Natural killer (NK) cells are critical to the innate immune system, as they recognize antigens without prior sensitization, and contribute to the control and clearance of viral infections and cancer. However, a significant proportion of NK cells in mice and humans do not express classical inhibitory receptors during their education process and are rendered naturally "anergic", i.e., exhibiting reduced effector functions. The molecular events leading to NK cell anergy as well as their relation to those underlying NK cell exhaustion that arises from overstimulation in chronic conditions, remain unknown. Here, we characterize the "anergic" phenotype and demonstrate functional, transcriptional, and phenotypic similarities to the "exhausted" state in tumor-infiltrating NK cells. Furthermore, we identify zinc finger transcription factor Egr2 and diacylglycerol kinase DGK alpha as common negative regulators controlling NK cell dysfunction. Finally, experiments in a 3D organotypic spheroid culture model and an in vivo tumor model suggest that a nanoparticle-based delivery platform can reprogram these dysfunctional natural killer cell populations in their native microenvironment. This approach may become clinically relevant for the development of novel anti-tumor immunotherapeutic strategies. The mechanisms underlying naturally occurring "anergic" and overstimulation-induced "exhausted" states of natural killer (NK) cells remain unclear. This study identifies common functional and phenotypic characteristics of these two dysfunctional states, and identifies common regulators that can be targeted to reprogram dysfunctional NK cells.The transcription factor Egr2 and diacylglycerol kinase DGK alpha regulate both dysfunctional states of NK cells.

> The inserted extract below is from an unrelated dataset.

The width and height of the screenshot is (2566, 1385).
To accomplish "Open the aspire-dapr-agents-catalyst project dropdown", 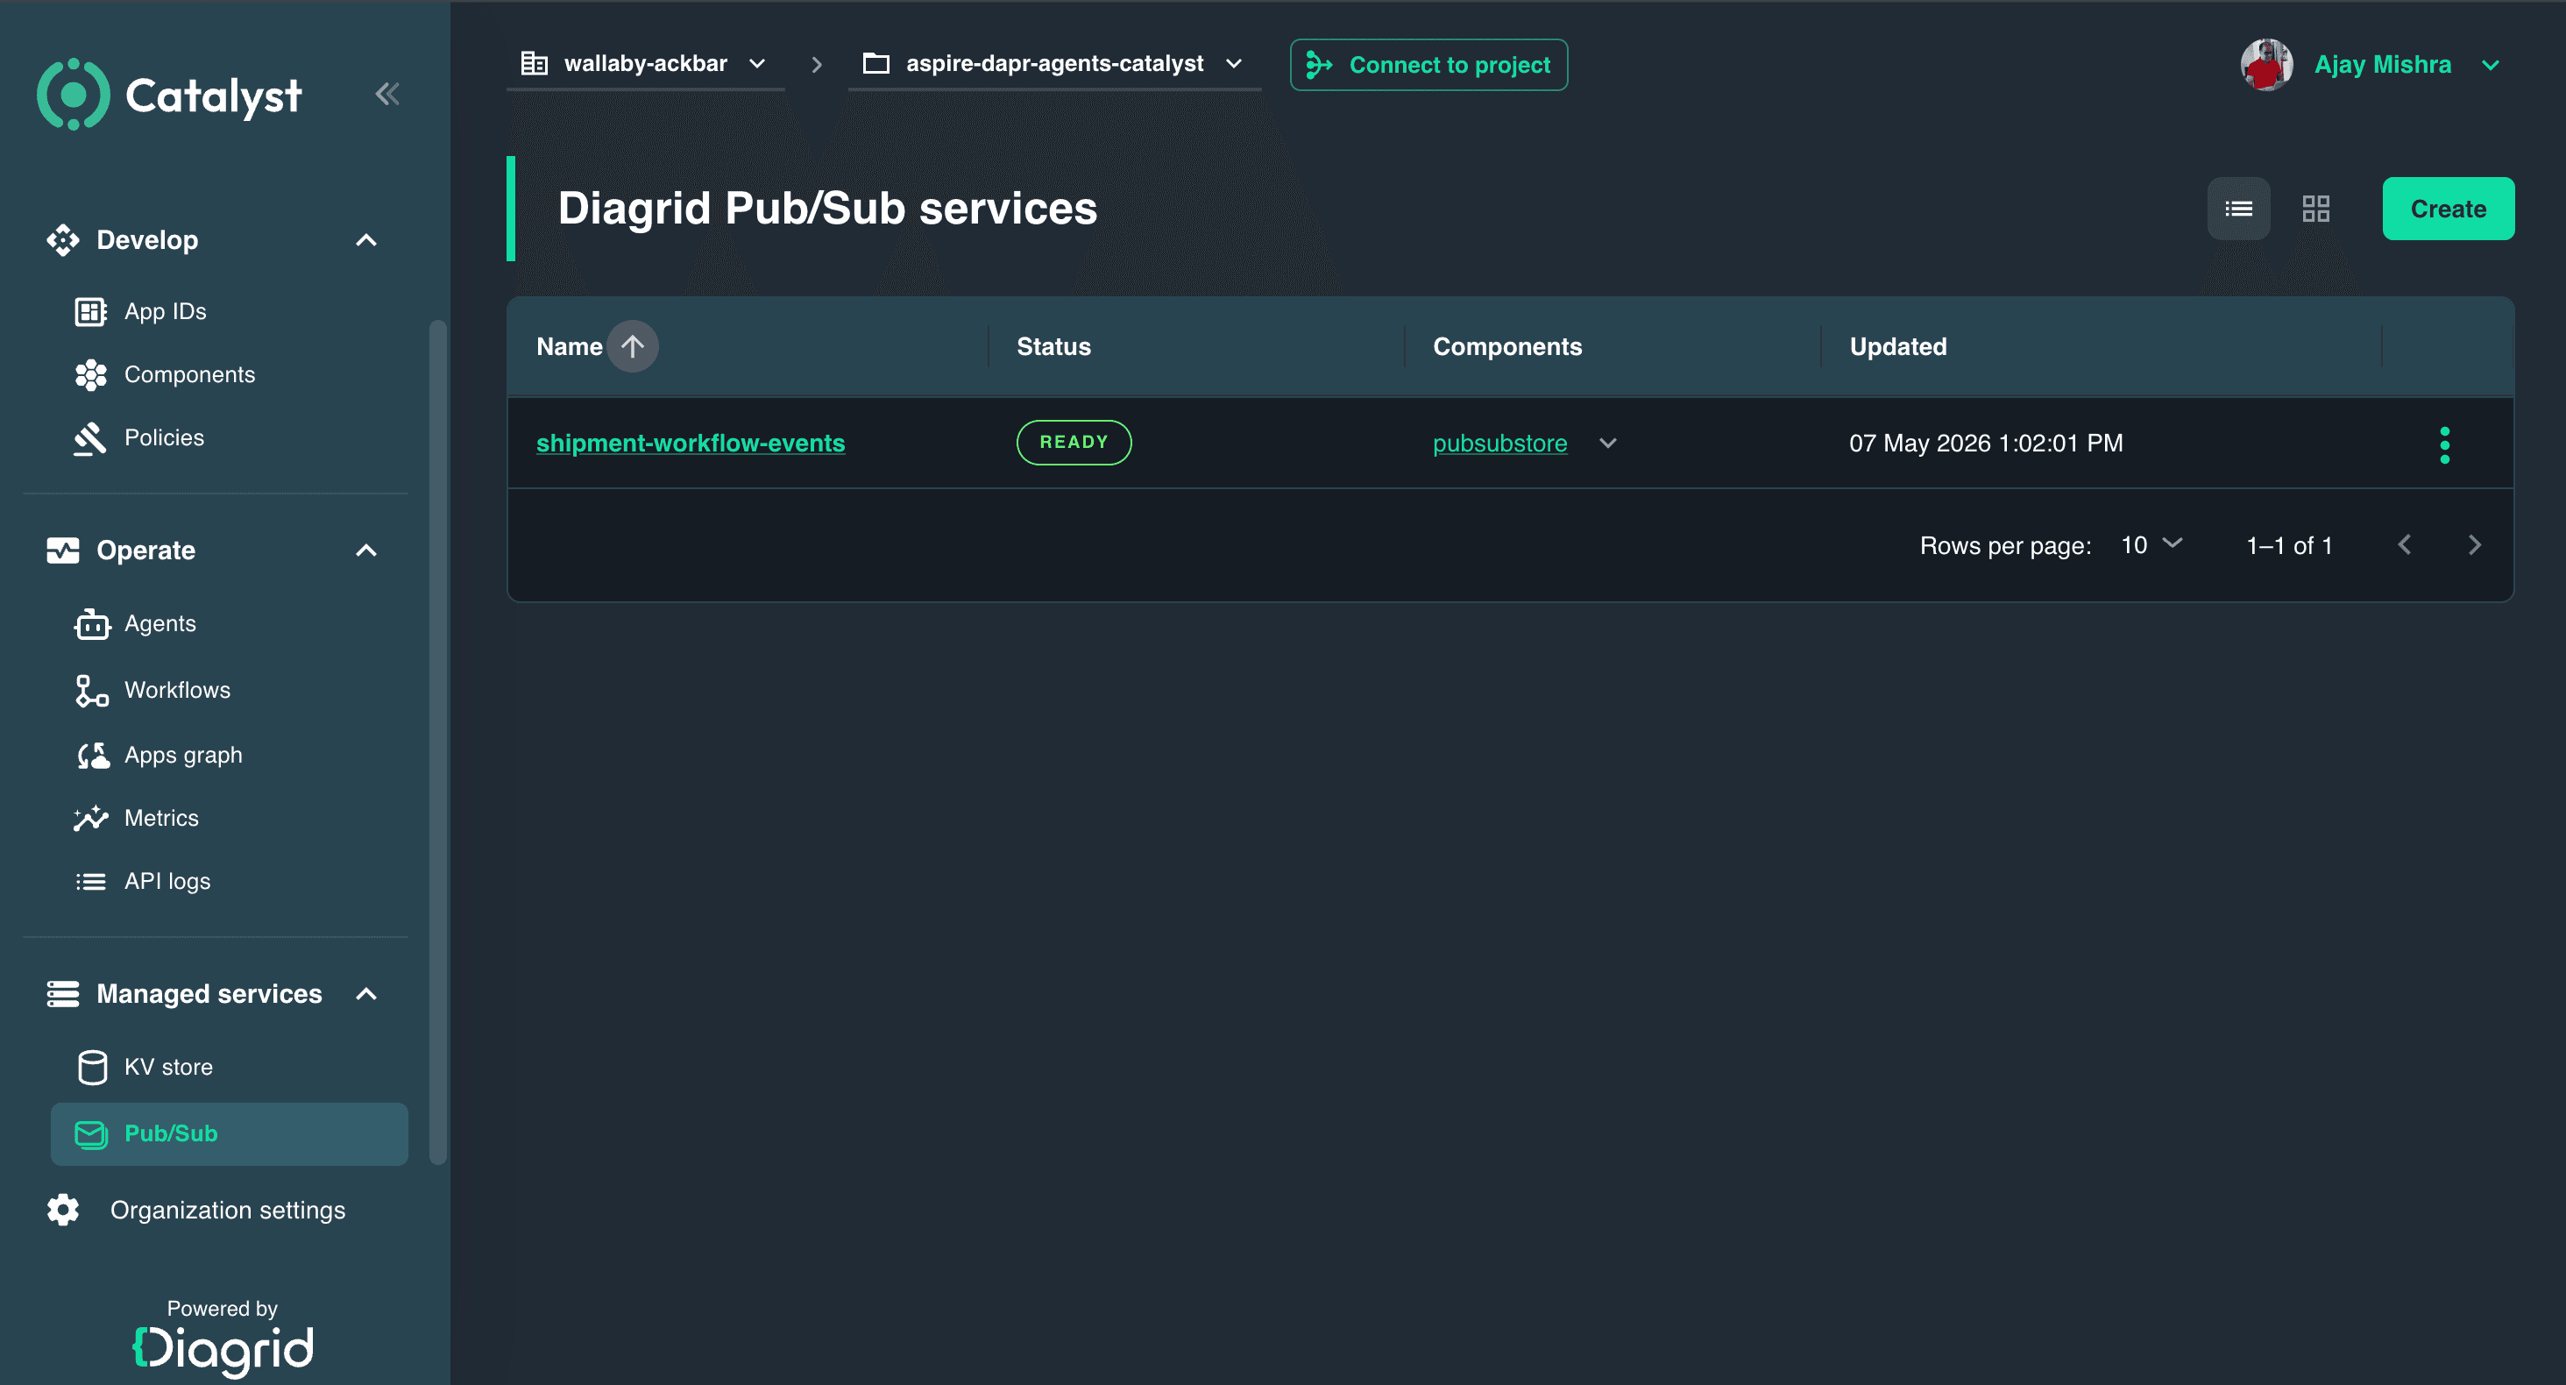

Egr2 silencing rescues anergic NK cell cytotoxicity via the EGR2-DGK alpha-MAPK-pERK axis, potentially modulating SHP-1 activity and calcium levels. Naturally occurring anergic NK cells have functional, transcriptional, and phenotypic similarities to exhausted NK cells within the tumor microenvironment. A nanoparticle-based method can reprogram dysfunctional NK cells in their native milieu and increase their anti-tumor activity. Common intrinsic regulators of dysfunctional "anergic" and "exhausted" NK cells can be targeted to restore cytotoxicity.